How to traverse nested JSON object and delete/modify them using Python after parsing the XML file?


Given XML, I need to convert it to JSON and modify the JSON object.

<?xml version="1.0" standalone="yes"?>
<!--COUNTRIES is the root element-->
<WORLD>
    <country name="A">
        <event day="323" name="$abcd"> </event>
        <event day="23" name="$aklm"> </event>

        <neighbor name="B" direction="W" friend="T"></neighbor>
        <neighbor name="B" direction="W"></neighbor>
        <neighbor name="B" direction="W"></neighbor>
    </country>
    <country name="C">
        <event day="825" name="$nmre"> </event>
        <event day="329" name="$lpok"> </event>
        <event day="145" name="$dswq"> </event>
        <event day="256" name="$tyul"> </event>

        <neighbor name="D" direction="N"/>
        <neighbor name="B" direction="W" friend="T"/>
    </country>
</WORLD>

I want to remove "event" element in the final output of JSON file, and "friend" attribute, which is present inside "WORLD"-> "country"-> "neighbor". I am using "xmltodict" library in Python and successfully able to convert XML to JSON, but could not able to remove these elements and attributes from JSON file.

Python Code:

import xmltodict, json
class XMLParser:
    def __init__(self, xml_file_path):
        self.xml_file_path = xml_file_path
        if not self.xml_file_path:
            raise ValueError("XML file path is not found./n")
        with open (self.xml_file_path, 'r') as f:
            self.xml_file = f.read()

    def parse_xml_to_json(self):
        xml_file = self.xml_file
        json_data = xmltodict.parse(xml_file, attr_prefix='')
        if 'event' in json_data['WORLD']['country']:
            del json_data['WORLD']['country']['event']
        return json.dumps(json_data, indent=4)
  
xml_file_path = "file_path"
xml_parser = XMLParser(xml_file_path)
json_object = xml_parser.parse_xml_to_json()
print(json_object)

Please suggest.


Solution

  • You can use a recursive function to remove the unwanted keys from the dictionary. Below is a function that checks each dictionary for a key, and removes it if found, then iterates through the values of each dict and the items of each list and does applies the function again.
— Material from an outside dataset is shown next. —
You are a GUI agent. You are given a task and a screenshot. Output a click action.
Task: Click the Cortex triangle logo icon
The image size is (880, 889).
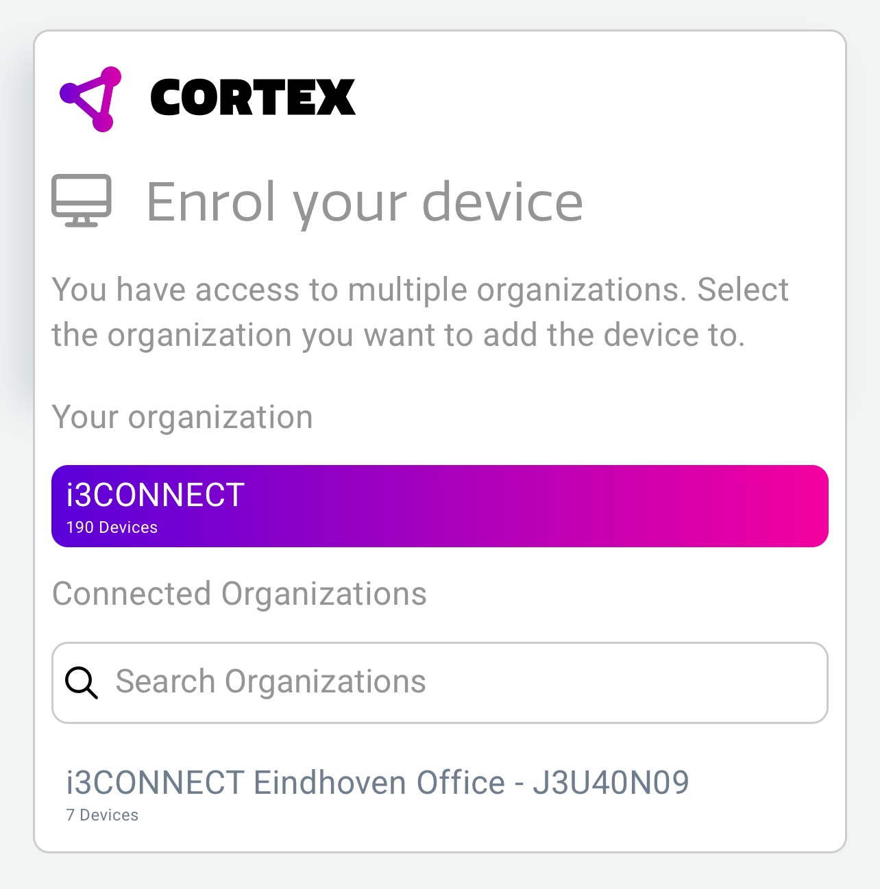coord(91,99)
    def remove_key(d: dict, key: str):
        if key in d:
            d.pop(key)
        for val in d.values():
            if isinstance(val, list):
                for item in val:
                    remove_key(item, key)
            if isinstance(val, dict):
                remove_key(val, key)
    

    First, parse the input XML:

    import xmltodict
    import json
    
    xmltext = """<?xml version="1.0" standalone="yes"?>
    <!--COUNTRIES is the root element-->
    <WORLD>
        <country name="A">
            <event day="323" name="$abcd"> </event>
            <event day="23" name="$aklm"> </event>
    
            <neighbor name="B" direction="W" friend="T"></neighbor>
            <neighbor name="B" direction="W"></neighbor>
            <neighbor name="B" direction="W"></neighbor>
        </country>
        <country name="C">
            <event day="825" name="$nmre"> </event>
            <event day="329" name="$lpok"> </event>
            <event day="145" name="$dswq"> </event>
            <event day="256" name="$tyul"> </event>
    
            <neighbor name="D" direction="N"/>
            <neighbor name="B" direction="W" friend="T"/>
        </country>
    </WORLD>"""
    
    d = xmltodict(xmltext)
    

    The value of d is the following:

    d
    # d has this value:
    {'WORLD': {'country': [{'@name': 'A',
        'event': [{'@day': '323', '@name': '$abcd'},
         {'@day': '23', '@name': '$aklm'}],
        'neighbor': [{'@name': 'B', '@direction': 'W', '@friend': 'T'},
         {'@name': 'B', '@direction': 'W'},
         {'@name': 'B', '@direction': 'W'}]},
       {'@name': 'C',
        'event': [{'@day': '825', '@name': '$nmre'},
         {'@day': '329', '@name': '$lpok'},
         {'@day': '145', '@name': '$dswq'},
         {'@day': '256', '@name': '$tyul'}],
        'neighbor': [{'@name': 'D', '@direction': 'N'},
         {'@name': 'B', '@direction': 'W', '@friend': 'T'}]}]}}
    

    Applying the function to d removes the unwanted keys:

    remove_key(d, 'event')
    remove_key(d, '@friend')
    
    d
    # d now has this value:
    {'WORLD': {'country': [{'@name': 'A',
        'neighbor': [{'@name': 'B', '@direction': 'W'},
         {'@name': 'B', '@direction': 'W'},
         {'@name': 'B', '@direction': 'W'}]},
       {'@name': 'C',
        'neighbor': [{'@name': 'D', '@direction': 'N'},
         {'@name': 'B', '@direction': 'W'}]}]}}
    

    Now you can export to JSON.

    with open('output.json', 'w') as fp:
        json.dump(d, fp, indent=4)